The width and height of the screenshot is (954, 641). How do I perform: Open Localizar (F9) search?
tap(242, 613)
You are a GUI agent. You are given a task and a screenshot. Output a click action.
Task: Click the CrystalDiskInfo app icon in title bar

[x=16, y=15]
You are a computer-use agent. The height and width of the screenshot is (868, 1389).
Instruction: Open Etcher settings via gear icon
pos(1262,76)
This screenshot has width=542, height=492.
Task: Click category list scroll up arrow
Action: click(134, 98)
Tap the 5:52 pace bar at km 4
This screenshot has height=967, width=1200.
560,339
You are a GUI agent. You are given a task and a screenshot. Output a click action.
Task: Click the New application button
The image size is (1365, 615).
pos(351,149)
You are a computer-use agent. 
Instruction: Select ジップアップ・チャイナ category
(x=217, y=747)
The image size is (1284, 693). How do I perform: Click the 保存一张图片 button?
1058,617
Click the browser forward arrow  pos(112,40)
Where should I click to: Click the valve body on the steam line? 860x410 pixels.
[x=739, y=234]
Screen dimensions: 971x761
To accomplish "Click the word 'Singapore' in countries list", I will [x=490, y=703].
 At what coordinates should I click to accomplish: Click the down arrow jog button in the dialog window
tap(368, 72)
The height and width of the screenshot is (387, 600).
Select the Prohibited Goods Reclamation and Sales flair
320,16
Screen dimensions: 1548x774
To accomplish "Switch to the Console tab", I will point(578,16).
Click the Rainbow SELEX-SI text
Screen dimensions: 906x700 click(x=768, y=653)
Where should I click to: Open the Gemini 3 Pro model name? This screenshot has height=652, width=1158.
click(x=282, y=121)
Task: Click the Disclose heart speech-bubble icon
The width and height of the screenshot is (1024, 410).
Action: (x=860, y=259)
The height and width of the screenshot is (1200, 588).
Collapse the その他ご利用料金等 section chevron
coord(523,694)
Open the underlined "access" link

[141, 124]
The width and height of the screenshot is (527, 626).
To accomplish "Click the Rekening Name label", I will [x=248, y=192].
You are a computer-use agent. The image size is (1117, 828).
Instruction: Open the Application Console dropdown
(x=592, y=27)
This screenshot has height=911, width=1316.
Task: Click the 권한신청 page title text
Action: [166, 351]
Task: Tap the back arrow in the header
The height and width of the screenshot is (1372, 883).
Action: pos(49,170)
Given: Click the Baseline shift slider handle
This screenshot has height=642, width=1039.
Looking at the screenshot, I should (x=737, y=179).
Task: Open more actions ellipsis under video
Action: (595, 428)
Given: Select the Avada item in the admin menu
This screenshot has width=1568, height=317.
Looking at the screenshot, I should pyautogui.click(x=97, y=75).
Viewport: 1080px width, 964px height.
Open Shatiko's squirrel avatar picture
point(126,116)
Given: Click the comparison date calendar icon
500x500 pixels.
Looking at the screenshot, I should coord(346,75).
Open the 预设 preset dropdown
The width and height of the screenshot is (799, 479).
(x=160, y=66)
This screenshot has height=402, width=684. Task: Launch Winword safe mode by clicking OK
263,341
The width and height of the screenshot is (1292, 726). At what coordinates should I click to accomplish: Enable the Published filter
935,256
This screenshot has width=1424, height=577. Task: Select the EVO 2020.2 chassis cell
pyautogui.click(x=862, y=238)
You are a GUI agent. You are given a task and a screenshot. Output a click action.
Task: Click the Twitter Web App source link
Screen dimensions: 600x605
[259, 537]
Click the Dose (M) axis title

What is required: Give only a number, the count of lines above that include the string "will".

Exercise response: 3